A research team has developed an AI system capable of inferring exact mathematical equations from images of physical fields — recovering the kind of analytical solutions that scientists normally derive through prolonged manual work — and demonstrated that an open-weight model can outperform leading closed-source AI on the task.

The capability, called visual-to-symbolic analytical solution inference (ViSA), addresses a gap in AI-assisted science: most current models can describe what a visualisation looks like, but cannot extract the underlying mathematical law it encodes. The paper, posted to ArXiv in April 2025, focuses on two-dimensional linear steady-state physical fields — think temperature distributions, electrostatic potentials, or laminar fluid flows — where the governing equations are well-defined but visually hidden.

From Pixels to Equations: What the System Actually Does

Given an image of a physical field — a colour-mapped plot showing how a quantity varies across space — plus optional images of its first-order derivatives and a small amount of metadata, ViSA-R2 must output a single, fully specified mathematical expression. The expression is produced in SymPy, a Python library for symbolic mathematics, meaning it is executable and verifiable, not just a textual description.

This is harder than it sounds. The model must not only identify the general shape of the solution — what the researchers call the ansatz, or structural hypothesis — but also pin down every numerical constant within it. A solution that gets the structure right but the constants wrong is physically useless.

The model must output a single executable SymPy expression with fully instantiated numeric constants — a solution that gets the structure right but the constants wrong is physically useless.

To handle this, the team designed a reasoning pipeline called self-verifying, solution-centric chain-of-thought. It walks through four stages modelled on how a physicist would approach the problem: recognising structural patterns in the image, forming a hypothesis about which family of solutions fits, deriving the specific parameters, and then checking the result for internal consistency. This staged approach is intended to reduce the hallucination of plausible-but-wrong equations.

ViSA-Bench: A Standardised Test for a New Capability

Alongside the model, the researchers released ViSA-Bench, a synthetic benchmark designed to evaluate this capability systematically. It covers 30 linear steady-state physical scenarios with verified analytical and symbolic ground-truth annotations, making it possible to score predictions objectively.

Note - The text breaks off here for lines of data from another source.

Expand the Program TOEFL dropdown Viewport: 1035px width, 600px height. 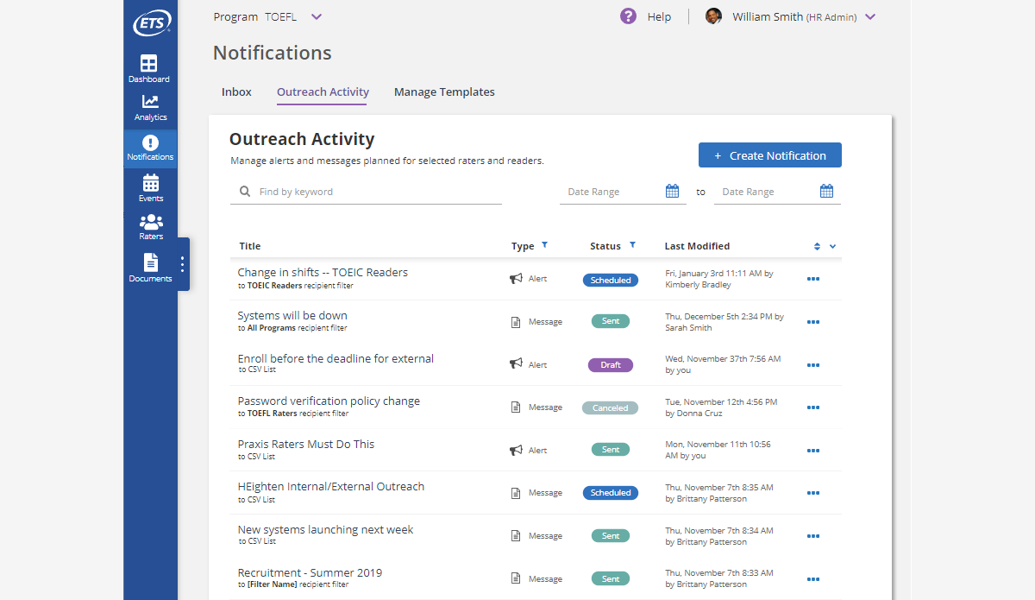[316, 16]
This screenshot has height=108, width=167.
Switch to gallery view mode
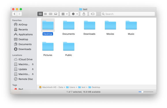(56, 14)
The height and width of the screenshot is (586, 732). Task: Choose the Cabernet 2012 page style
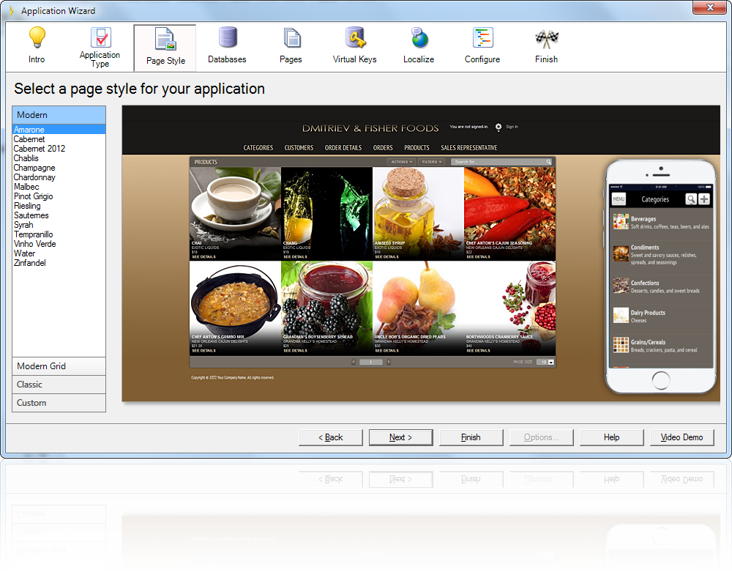coord(40,149)
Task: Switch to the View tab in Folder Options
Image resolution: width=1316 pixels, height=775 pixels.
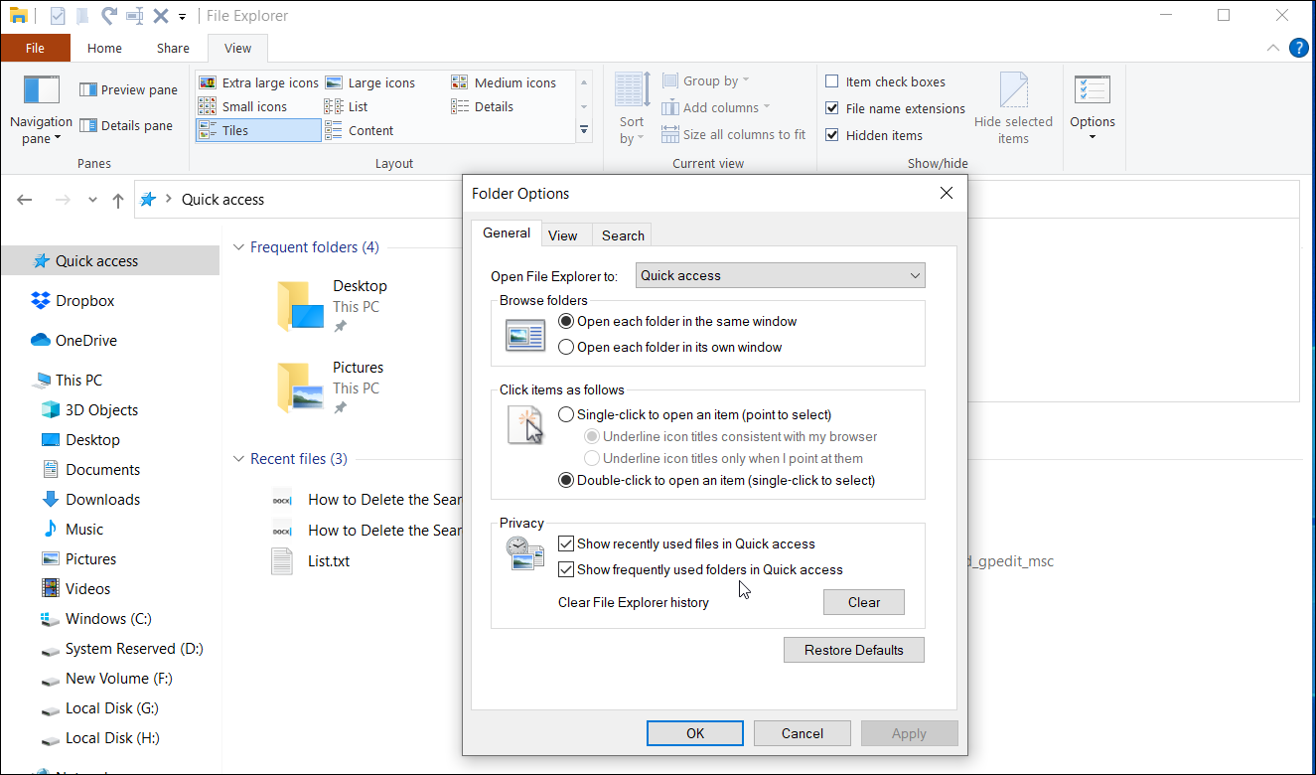Action: pos(564,234)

The benchmark evaluates models on three dimensions: numerical accuracy (are the constants right?), expression-structure similarity (does the equation have the correct mathematical form?), and character-level accuracy (does the symbolic output match the ground truth string?). The combination is intentional — each metric catches different failure modes that the others might miss.

The benchmark is described as VLM-ready, meaning it is formatted for direct use with vision-language models, lowering the barrier for other research groups to run their own evaluations under a standardised protocol.

Open Model Performance on the Benchmark

The core model, ViSA-R2, runs on Qwen3-VL, an open-weight vision-language model with 8 billion parameters developed by Alibaba. According to the authors' evaluation, ViSA-R2 outperforms both strong open-source baselines and closed-source frontier vision-language models tested. These benchmark results are self-reported by the authors and have not yet been independently replicated.

The choice of an 8B open model is significant. It suggests the performance gains come primarily from the specialised reasoning pipeline and training approach rather than raw model scale. If that holds under independent scrutiny, it points toward a practical path: domain-specific reasoning architectures may be more efficient than simply using larger general-purpose models for scientific tasks.

The paper does not name which closed-source models were tested in the comparison, referring instead to "evaluated closed-source frontier VLMs" — a detail that independent reviewers will likely want clarified.

Why Scientific Visualisation Is a Hard Problem for AI

Current vision-language models are generally trained to describe images in natural language or answer factual questions about them. Scientific visualisations present a different challenge: the meaningful information is encoded in gradients, contours, symmetries, and spatial relationships that must be translated into formal mathematical structure, not words.

Previous approaches to equation discovery — a field sometimes called symbolic regression — typically operate on raw numerical data rather than images. ViSA-R2 is designed to work when only a rendered visualisation is available, which is often the case when reading published research papers, textbooks, or archived datasets where the underlying data is no longer accessible.

This positions the technology as a potential tool for automated literature mining: feeding scientific figures into a system that can extract and formalise the physics encoded in them, rather than requiring a human expert to do so.

What This Means

If ViSA-R2's performance holds under independent evaluation, it represents a concrete step toward AI systems that can extract quantitative scientific knowledge directly from the visual record of published research — compressing work that currently takes expert hours into seconds.